Simply to detail them: the high school graduate who already carries the aftermath of the failed counterpart experiments in previous levels of education, comes with a poor background, and the grade point average required to enter these careers is increasingly dropping. The study of the preclinical subjects that were once taught in prestigious schools such as the Victoria de Girón Institute (Bay of Pigs Victory Institute), by teachers with decades of experience in their subject, are now taught at a computer in a local polyclinic with teachers who are just starting out.
Then for the rest of the stage of clinical training the student would assist only twice a week at the hospital.
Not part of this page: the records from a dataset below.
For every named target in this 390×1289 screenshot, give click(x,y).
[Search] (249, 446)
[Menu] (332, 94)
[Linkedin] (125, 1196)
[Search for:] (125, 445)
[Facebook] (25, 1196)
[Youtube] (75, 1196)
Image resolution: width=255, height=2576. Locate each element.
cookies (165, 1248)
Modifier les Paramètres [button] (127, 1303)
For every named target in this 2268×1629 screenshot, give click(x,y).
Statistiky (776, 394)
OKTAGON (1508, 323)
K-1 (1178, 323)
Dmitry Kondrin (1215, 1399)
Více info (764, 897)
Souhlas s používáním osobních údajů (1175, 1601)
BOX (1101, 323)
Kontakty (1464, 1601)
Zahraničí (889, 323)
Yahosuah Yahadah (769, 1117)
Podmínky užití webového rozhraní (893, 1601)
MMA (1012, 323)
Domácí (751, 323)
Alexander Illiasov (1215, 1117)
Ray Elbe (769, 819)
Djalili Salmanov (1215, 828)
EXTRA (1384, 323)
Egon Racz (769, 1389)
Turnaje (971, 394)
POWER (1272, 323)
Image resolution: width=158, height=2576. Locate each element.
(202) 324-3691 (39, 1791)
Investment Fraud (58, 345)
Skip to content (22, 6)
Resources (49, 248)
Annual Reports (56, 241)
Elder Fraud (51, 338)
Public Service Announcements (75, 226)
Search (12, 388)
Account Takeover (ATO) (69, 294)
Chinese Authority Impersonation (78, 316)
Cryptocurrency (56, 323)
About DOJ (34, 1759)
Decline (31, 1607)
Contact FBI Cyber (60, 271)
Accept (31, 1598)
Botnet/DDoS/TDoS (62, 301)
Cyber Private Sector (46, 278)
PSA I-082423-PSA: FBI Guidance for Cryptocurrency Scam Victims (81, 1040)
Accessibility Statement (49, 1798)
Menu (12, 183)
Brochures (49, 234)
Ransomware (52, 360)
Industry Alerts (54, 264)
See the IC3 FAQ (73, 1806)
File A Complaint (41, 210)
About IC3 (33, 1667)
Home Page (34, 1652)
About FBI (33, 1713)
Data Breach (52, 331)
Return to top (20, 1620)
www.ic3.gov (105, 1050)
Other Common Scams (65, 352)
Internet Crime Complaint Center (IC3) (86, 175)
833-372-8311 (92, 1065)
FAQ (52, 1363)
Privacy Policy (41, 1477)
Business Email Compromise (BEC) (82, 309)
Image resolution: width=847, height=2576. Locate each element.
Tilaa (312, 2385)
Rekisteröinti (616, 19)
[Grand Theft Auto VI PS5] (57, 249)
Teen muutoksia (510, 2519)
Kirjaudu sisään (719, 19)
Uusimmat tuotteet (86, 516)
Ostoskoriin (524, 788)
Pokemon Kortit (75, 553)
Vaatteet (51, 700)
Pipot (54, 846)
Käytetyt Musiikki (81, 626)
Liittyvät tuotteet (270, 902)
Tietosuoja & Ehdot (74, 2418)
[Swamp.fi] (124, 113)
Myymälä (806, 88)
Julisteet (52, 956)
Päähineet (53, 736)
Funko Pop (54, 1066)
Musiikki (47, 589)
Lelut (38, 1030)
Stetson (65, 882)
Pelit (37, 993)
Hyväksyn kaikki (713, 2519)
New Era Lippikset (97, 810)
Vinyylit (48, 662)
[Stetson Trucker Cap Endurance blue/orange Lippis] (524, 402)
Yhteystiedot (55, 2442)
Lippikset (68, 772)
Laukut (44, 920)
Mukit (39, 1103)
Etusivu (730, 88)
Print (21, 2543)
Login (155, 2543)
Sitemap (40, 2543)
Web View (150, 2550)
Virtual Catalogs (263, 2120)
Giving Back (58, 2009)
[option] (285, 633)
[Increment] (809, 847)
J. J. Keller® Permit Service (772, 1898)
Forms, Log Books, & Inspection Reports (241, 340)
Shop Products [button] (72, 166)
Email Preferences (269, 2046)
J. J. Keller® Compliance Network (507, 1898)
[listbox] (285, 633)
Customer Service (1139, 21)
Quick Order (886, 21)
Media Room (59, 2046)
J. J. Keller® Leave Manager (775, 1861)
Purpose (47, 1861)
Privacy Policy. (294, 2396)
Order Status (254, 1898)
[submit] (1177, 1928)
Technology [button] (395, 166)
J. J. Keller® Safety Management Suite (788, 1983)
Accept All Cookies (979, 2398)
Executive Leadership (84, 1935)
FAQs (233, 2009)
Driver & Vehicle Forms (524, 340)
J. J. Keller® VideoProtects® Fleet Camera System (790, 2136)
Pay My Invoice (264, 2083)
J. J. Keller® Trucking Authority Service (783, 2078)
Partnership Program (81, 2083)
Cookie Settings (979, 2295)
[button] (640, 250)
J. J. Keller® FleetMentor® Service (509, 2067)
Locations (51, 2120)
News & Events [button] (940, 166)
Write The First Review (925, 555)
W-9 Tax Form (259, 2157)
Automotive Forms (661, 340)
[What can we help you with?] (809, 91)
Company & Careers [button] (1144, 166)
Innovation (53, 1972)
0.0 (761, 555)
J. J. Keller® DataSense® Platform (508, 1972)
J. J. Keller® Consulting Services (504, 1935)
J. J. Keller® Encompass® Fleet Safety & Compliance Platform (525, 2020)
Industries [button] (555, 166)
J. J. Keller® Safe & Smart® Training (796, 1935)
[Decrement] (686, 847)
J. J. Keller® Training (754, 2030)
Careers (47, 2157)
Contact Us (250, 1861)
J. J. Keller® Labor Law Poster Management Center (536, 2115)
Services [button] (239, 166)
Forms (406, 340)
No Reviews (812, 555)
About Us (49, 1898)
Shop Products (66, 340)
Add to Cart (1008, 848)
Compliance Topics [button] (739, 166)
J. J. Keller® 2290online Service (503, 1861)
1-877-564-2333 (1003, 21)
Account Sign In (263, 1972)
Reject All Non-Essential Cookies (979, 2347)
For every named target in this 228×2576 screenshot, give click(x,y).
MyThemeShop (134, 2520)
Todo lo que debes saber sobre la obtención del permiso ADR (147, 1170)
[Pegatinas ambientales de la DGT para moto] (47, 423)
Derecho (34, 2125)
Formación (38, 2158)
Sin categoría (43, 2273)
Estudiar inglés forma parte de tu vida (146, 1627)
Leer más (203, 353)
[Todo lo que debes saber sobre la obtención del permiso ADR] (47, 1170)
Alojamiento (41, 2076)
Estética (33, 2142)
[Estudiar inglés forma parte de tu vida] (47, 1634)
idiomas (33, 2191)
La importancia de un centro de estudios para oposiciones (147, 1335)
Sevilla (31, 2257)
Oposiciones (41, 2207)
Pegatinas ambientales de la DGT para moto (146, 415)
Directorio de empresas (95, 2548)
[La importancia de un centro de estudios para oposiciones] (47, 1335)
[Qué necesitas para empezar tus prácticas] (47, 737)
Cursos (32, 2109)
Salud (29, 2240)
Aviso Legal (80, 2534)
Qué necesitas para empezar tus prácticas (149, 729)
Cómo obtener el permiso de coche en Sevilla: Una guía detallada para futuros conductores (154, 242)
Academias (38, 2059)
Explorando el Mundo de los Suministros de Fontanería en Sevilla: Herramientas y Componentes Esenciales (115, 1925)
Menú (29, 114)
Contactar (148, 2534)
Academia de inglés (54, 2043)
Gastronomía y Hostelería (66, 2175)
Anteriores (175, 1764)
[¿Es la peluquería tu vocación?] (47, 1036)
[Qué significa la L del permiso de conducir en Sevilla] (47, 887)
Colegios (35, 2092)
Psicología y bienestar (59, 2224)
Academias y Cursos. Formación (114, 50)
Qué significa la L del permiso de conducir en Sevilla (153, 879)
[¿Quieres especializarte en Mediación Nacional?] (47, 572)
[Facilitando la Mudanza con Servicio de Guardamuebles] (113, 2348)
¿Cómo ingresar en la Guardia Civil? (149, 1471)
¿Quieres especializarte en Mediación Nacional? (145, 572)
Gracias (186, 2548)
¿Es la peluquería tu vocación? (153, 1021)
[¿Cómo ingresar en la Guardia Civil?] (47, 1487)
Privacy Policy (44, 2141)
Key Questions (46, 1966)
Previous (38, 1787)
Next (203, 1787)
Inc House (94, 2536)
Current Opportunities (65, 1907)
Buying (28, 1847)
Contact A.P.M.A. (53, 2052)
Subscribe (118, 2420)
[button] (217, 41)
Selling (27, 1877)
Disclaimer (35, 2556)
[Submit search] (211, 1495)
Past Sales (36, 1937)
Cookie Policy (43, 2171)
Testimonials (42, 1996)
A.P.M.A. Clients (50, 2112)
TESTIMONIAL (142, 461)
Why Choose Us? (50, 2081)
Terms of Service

In his sixth year he would complete the internship stage, decisive in the consolidation of the knowledge of the future graduate, by standing in at a clinic and performing the work of a doctor who would be on a Medical Mission abroad.
Now graduated, this young doctor might complete the specialty of General Medicine (MGI) in just 2 years, when the traditional method before 2000 required a total of 4 years. And to take it one step further, this MGI resident can do a second, so-called “parallel specialty,” for example ophthalmology, and will graduate from both specialties in just two years, although the combined specialties may be as complex as Intensive Care Medicine and Anesthesiology.
Students of different Health technologies, after passing the first semester but without completing the first year of training, have been sent to any of these dozens of Medical Missions in Third World countries which, incidentally, have netted the Cuban government, in recent years, billions in hard cash dollars.
Artemisa, Provincia La Habana. October 2010.
Published on the Internet by Alfredo Felipe Valdés, before leaving for exile in Spain with his family, as part of what he called “Cuba Report.”